Authors: Constantine Santas, James M. Wilson, Maria Colavito and Djoymi Baker
What constitutes an epic film? That is part of what this encyclopaedia attempts to answer. The epic is often associated with historical epics set in the Biblical, Roman or Ancient Egyptian periods. But within the pages of the book this is expanded and there are as many surprising exclusions as inclusions. But of course these Ancient World classics are given prominence and are even sporting the cover. As should be expected the still on the cover of the book is from the chariot race around the Circus Maximus from the 1959 version of Ben Hur, for many the archetypal epic film. The book is set out as an A-Z of epics with several pages given over to each of the approximate 250 films covered (the book is an epic tome itself at 712 pages). At the end of the analysis of each film there are even footnotes and credits for the main cast and crew, running time and DVD/Blu-ray availability etc. But there are also a couple of lengthy appendixes at the back of the book too, with foreign language epics separated into their own chapter as well as superhero and franchise epics which cover a broad church from Marvel and DC comic book hero adaptations, the Indiana Jones films, Harry Potter and the Lord of the Rings films – surprisingly the James Bond, perhaps the greatest and longest running of all franchise films are not included here. There is also an appendix to the filmmakers who are known for their epic films. Given that Richard Attenborough, an epic filmmaker of the David Lean variety, only has one entry, Gandhi (1982) this does seem a waste of space.
The introduction to the book studies the etymology of the epic as well as its origins in Ancient Greece and ancient world oral storytelling. As well as the Homeric stories, Virgil and Ovid, Aristotle’s theories on the epic are also given coverage. The word epic derives from the Greek word “epos” meaning story, prophecy or oracle. But there is also a ‘heroic’ measure to it, vis-à-vis the Homer stories of ‘The Iliad’ or ‘The Odyssey’ and how this can be related in cinematic terms to what we would term an epic in which a central hero goes on his own odyssey. The development of the novel moved to epic stories, such as the novels of Dostoyevsky, Tolstoy’s ‘War and Peace’, Charles Dickens’ ‘A Tale of Two Cities’, Proust and even Thomas Mann’s ‘The Magic Mountain’ has an epic feel to its mountainous sanatorium setting. Clearly this also extends, in literary as well as cinematic terms to length, scope and scale that usually has a big budget, exotic locales and often had a big cast including ‘thousands of extras’. An example of a small local story made in epic proportions is none better suited than to David Lean. Starting with The Bridge on the River Kwai (1957) and all his films thereafter Lean only made epics. His 1970 film, Ryan’s Daughter was a story of small town Ireland about a bored local girl who marries a teacher but has an affair with an English soldier at the start of World War I and the Troubles. In most hands this film would have a modest budget, maybe a decent cast but would not be big in scope or scale, but in Lean’s hands there are sweeping vistas and an ‘epic’ feel to it.

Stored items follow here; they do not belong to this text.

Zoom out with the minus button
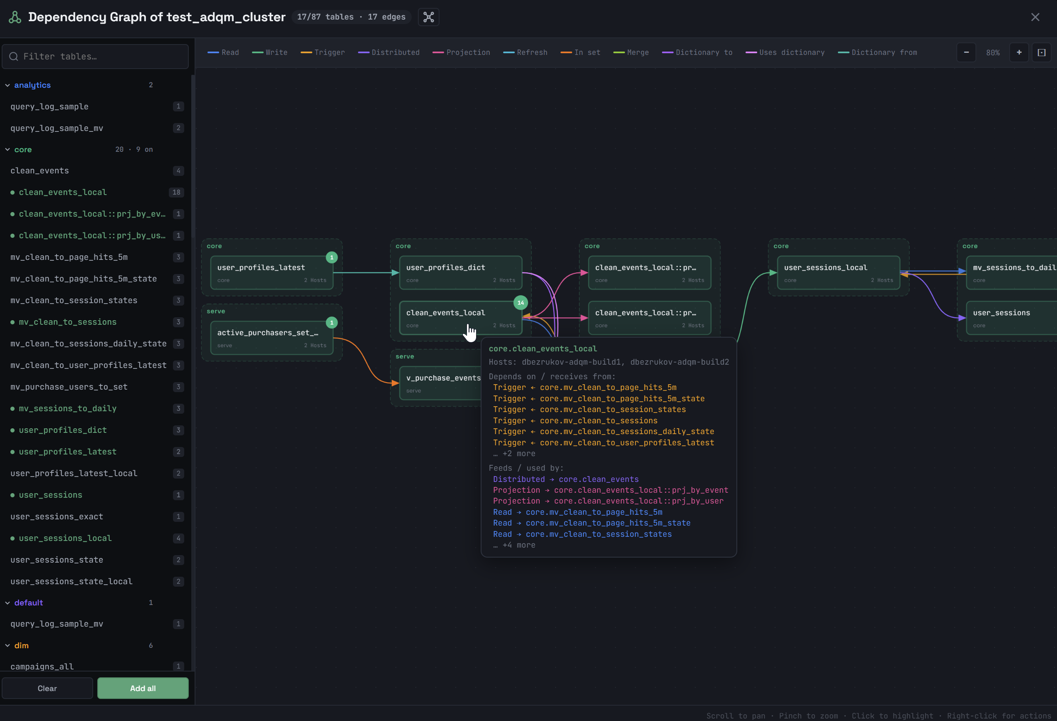 pyautogui.click(x=966, y=52)
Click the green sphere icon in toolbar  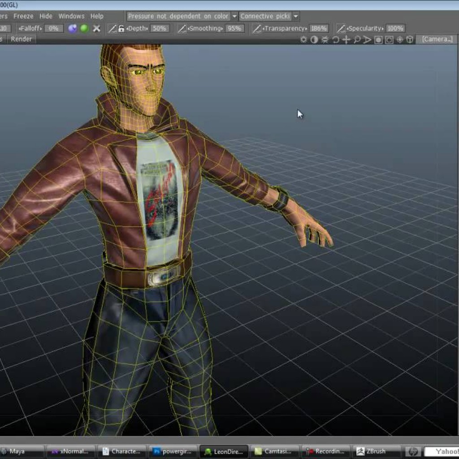(x=84, y=28)
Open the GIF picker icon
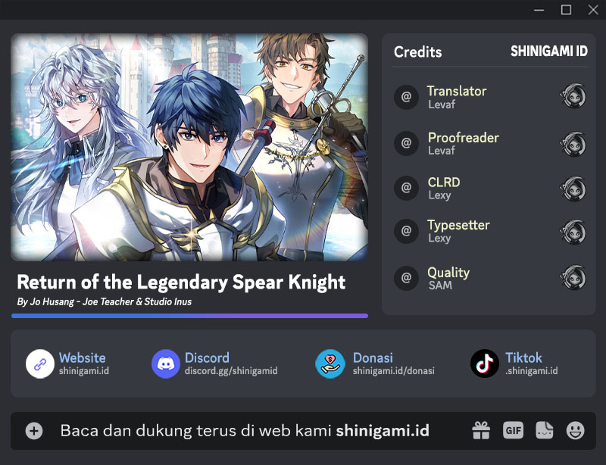Viewport: 606px width, 465px height. pyautogui.click(x=514, y=430)

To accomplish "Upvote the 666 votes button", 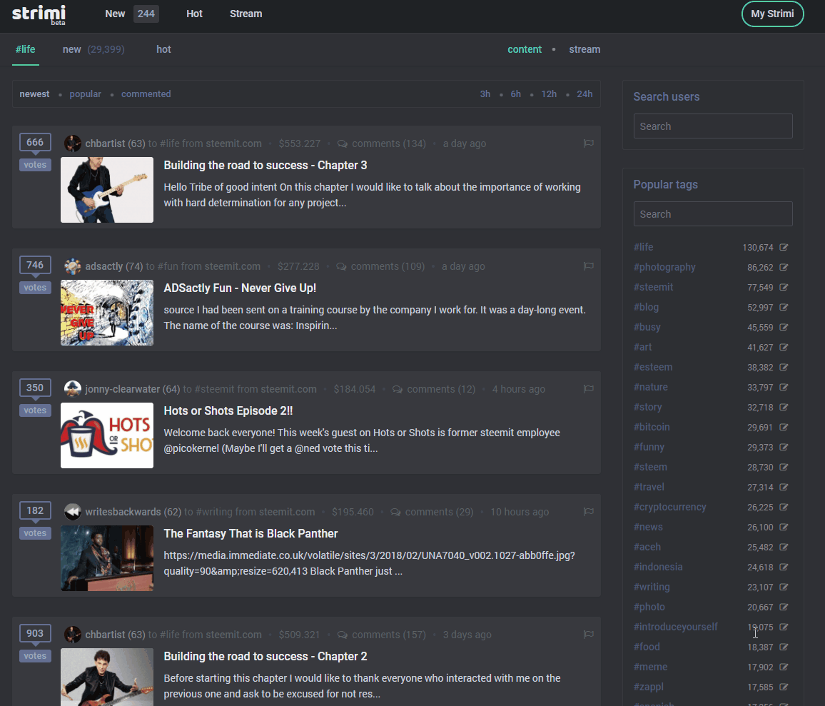I will click(x=35, y=165).
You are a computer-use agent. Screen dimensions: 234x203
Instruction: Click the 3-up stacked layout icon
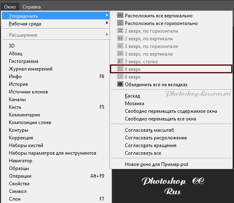point(120,61)
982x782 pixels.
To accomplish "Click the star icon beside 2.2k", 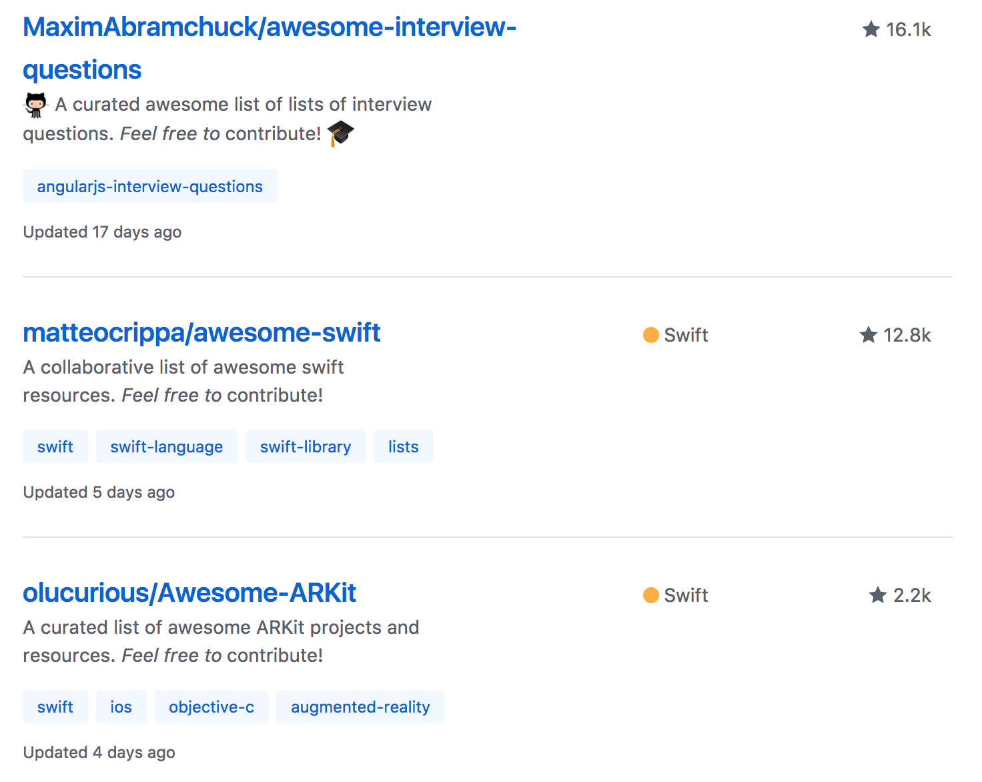I will [x=878, y=595].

There is often a hero in epic films and those heroes are often historical allowing for multiple plot strands: Gandhi, Hitler, Patton, MacArthur, Moses, Lincoln or Cleopatra to name a few. There are some distinct omissions, however, with the likes of war films and many disaster movies excluded. As previously mentioned Richard Attenborough is only given one credit while films such as the flawed epic war film A Bridge Too Far (1977) is excluded, as are other key epic war films: The Longest Day (1962), Battle of Britain (1969) and Saving Private Ryan (1998) (the latter having shades of ‘The Odyssey’ about it). Yet the story of the epic is in many ways a story of blockbuster cinema. One of the first epics are the two early D.W. Griffith films: the politically suspect Birth of a Nation (1915) (even its title is epic) and Intolerance (1916) – these two films setting the scale of future epics. Epic films disappeared with the coming of sound but made a re-appearance with Gone With the Wind (1939) before disappearing again with the Second World War. They re-emerged with the arrival of Cinemascope to challenge the 1950s TV epidemic before disappearing again when Hollywood almost went bust in the early 1970s and bouncing back again in the mid-1990s. They are still with us today with the cast of thousands now replaced with CGI.
Between the 1970s and the early 1990s it seemed as though the epic had disappeared but as this book shows with the likes of Avatar (2009) and other blockbusters it would seem that it is still very durable. There are flaws with this book but it certainly does a half decent job in making the reader think about what constitutes an epic.